*** Records ***

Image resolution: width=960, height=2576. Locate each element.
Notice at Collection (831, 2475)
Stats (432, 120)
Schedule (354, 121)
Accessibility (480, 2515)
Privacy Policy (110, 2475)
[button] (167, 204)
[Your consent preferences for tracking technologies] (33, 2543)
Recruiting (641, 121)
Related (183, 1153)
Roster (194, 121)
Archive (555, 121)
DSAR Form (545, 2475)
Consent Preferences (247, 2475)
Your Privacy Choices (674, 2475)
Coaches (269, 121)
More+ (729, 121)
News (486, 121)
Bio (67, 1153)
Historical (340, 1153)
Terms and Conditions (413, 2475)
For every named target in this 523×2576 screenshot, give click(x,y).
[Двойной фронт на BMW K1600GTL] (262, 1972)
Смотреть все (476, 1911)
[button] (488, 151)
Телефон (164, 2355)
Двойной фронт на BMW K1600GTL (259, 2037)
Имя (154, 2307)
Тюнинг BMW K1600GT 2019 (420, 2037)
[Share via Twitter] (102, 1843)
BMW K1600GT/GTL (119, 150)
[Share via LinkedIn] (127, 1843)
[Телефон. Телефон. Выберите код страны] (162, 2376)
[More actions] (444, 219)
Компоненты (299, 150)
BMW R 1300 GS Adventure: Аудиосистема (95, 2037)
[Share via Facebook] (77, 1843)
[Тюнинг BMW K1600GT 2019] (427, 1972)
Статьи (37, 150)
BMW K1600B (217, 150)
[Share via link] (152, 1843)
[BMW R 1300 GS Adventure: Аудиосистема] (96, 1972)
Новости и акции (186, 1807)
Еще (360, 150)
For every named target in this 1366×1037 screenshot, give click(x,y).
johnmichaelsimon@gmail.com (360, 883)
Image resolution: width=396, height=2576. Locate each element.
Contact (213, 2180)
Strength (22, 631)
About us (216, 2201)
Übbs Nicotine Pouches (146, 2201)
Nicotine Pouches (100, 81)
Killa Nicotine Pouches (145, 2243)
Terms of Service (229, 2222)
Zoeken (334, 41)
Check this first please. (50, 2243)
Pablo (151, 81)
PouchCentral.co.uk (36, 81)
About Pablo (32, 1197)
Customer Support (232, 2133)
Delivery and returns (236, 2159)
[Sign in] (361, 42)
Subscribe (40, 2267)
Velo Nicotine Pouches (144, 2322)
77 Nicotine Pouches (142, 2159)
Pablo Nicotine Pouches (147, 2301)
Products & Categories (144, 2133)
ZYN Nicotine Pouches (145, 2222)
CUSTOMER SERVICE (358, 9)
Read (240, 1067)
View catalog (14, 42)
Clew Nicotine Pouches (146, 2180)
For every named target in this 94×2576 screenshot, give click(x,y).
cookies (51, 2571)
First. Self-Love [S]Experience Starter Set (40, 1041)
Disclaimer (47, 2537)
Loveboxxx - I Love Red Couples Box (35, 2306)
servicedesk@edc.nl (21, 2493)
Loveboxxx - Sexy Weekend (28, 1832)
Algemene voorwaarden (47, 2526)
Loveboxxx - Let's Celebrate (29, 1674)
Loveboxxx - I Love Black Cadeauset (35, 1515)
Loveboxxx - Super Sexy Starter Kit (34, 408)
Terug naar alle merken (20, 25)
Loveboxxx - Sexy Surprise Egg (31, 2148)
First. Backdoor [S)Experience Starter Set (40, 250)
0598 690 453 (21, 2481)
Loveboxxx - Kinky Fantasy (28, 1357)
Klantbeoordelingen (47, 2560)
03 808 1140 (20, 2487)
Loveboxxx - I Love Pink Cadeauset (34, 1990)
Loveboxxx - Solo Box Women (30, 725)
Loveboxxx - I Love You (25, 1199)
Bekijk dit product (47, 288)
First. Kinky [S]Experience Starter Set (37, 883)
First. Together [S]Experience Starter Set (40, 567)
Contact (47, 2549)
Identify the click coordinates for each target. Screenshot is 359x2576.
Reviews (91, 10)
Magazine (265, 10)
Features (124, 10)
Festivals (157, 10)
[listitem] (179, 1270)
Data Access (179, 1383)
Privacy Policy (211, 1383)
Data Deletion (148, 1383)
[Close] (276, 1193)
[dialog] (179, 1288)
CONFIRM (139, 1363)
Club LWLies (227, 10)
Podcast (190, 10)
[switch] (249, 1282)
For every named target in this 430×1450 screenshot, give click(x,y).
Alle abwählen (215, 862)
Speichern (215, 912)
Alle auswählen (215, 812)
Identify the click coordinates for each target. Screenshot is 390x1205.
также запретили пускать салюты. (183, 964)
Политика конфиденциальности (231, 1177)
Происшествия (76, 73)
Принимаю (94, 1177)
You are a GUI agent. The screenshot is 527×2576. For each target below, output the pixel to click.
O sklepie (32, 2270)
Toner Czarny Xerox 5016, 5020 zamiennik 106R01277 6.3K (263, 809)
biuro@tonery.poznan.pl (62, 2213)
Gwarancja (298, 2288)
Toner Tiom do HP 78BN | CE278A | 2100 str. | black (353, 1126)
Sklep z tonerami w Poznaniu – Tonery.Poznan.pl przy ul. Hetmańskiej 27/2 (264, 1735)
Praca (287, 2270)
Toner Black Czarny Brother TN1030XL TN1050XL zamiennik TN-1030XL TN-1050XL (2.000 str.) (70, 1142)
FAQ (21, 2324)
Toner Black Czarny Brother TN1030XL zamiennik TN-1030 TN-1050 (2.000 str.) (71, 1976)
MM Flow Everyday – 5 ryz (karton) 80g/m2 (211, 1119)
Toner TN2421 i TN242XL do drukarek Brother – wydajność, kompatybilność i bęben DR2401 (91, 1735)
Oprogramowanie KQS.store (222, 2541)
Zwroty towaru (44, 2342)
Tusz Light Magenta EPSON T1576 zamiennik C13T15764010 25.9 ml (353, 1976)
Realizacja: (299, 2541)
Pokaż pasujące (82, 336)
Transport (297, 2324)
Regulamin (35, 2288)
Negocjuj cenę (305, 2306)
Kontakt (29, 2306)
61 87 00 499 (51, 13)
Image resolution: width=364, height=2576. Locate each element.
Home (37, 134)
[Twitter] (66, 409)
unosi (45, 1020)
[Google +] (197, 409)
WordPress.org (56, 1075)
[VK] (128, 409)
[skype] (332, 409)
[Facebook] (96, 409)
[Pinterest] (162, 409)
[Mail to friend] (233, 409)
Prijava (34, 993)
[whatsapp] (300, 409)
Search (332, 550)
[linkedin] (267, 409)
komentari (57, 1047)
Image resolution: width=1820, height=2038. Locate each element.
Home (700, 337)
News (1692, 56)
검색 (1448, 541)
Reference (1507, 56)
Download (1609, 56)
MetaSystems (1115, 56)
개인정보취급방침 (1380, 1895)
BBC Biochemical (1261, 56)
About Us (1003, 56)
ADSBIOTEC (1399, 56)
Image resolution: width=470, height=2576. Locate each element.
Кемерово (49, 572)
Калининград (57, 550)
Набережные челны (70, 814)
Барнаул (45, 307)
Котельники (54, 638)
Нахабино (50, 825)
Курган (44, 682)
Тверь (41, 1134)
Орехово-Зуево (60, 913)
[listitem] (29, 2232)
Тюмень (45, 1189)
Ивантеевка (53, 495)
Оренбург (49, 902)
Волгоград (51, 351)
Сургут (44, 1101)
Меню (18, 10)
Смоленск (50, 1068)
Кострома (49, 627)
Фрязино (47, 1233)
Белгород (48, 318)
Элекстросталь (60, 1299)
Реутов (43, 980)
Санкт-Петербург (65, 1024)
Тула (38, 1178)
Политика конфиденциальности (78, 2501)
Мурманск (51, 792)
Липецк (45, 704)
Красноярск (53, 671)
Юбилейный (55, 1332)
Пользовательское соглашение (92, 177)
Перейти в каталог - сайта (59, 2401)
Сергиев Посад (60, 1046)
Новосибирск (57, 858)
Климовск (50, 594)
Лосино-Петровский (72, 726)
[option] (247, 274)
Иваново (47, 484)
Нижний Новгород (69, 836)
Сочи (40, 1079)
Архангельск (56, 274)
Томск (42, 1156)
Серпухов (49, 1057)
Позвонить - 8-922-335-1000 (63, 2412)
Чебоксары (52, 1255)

***

Please copy, exactly and with nothing else, the lines above beginning at the line that has "Alle abwählen (215, 862)" and ending with the line that has "You are a GUI".

Alle abwählen (215, 862)
Speichern (215, 912)
Alle auswählen (215, 812)
Identify the click coordinates for each target. Screenshot is 390x1205.
также запретили пускать салюты. (183, 964)
Политика конфиденциальности (231, 1177)
Происшествия (76, 73)
Принимаю (94, 1177)
You are a GUI agent. The screenshot is 527×2576. For each target below, output the pixel to click.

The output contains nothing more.